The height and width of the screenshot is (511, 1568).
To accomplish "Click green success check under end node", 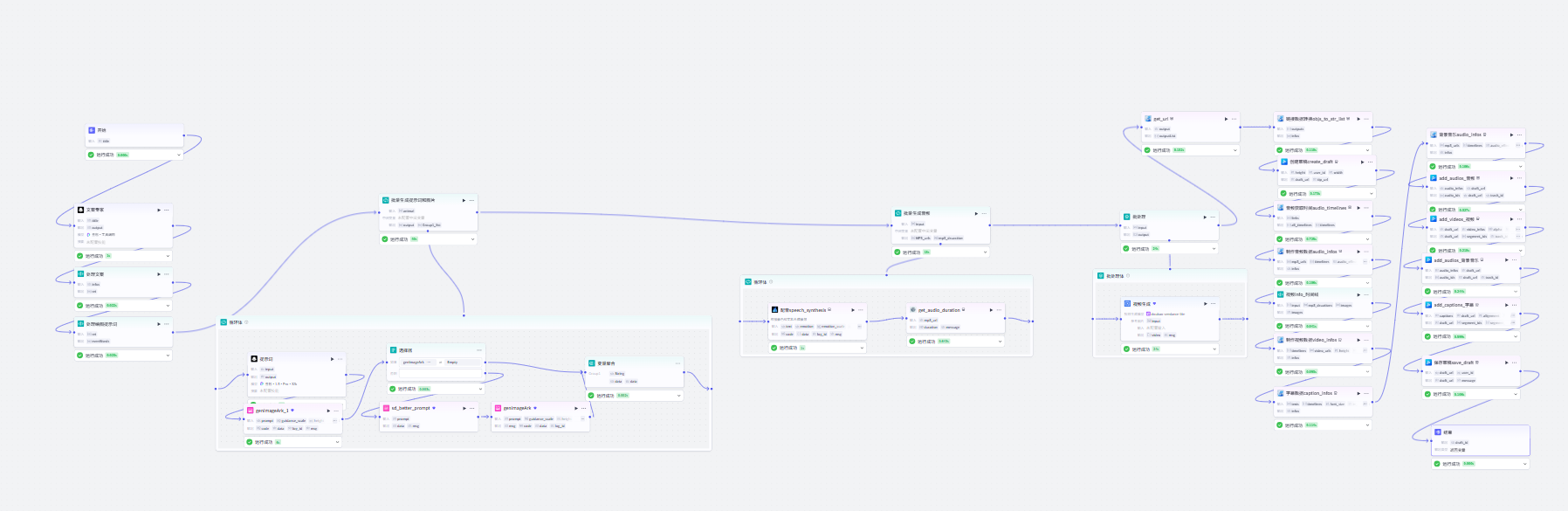I will pyautogui.click(x=1437, y=464).
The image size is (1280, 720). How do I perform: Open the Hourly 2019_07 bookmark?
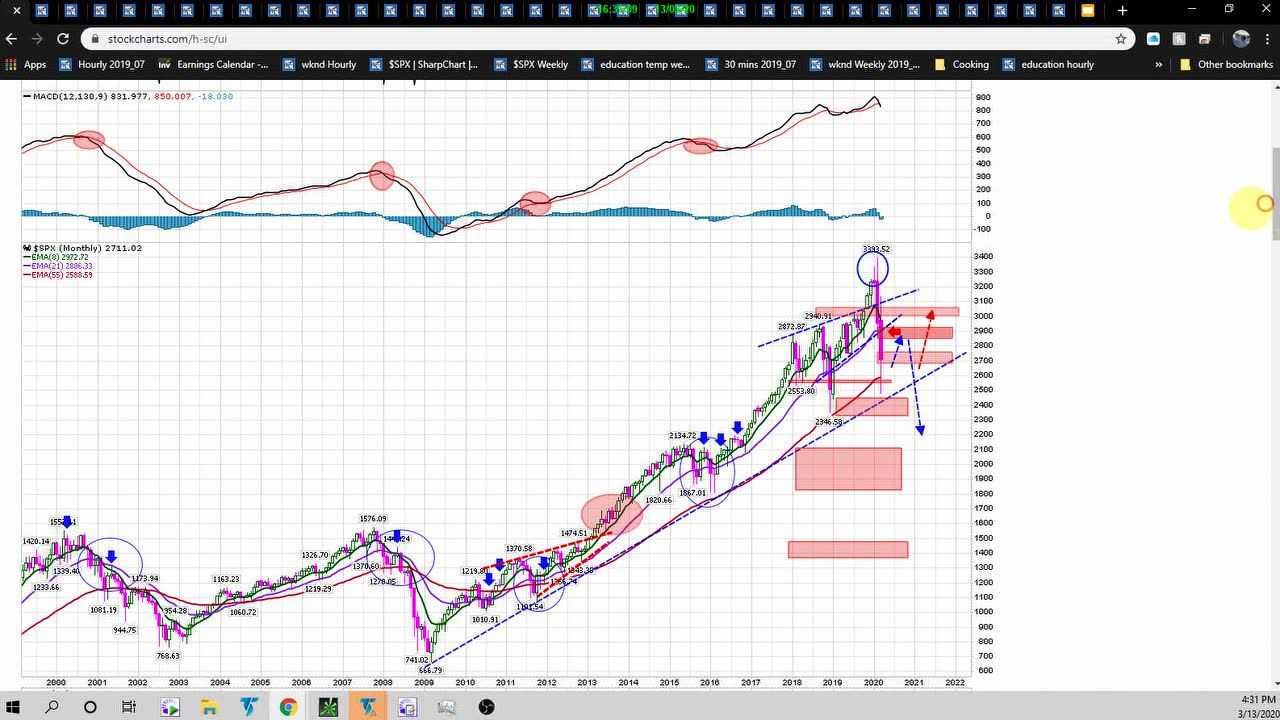point(102,64)
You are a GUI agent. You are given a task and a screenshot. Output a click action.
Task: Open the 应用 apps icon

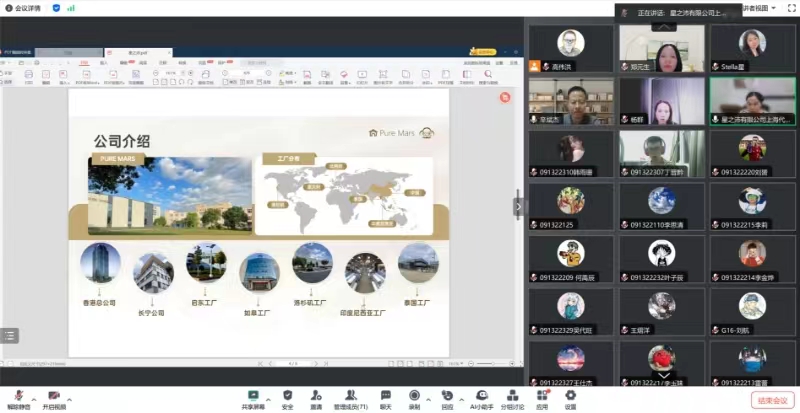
#####
◆ **Problem**:
Pull every line containing the word "screenshot" out of the entries above.

◆ **Output of the task**:
The height and width of the screenshot is (511, 1568).
You are a GUI agent. You are given a task and a screenshot. Output a click action.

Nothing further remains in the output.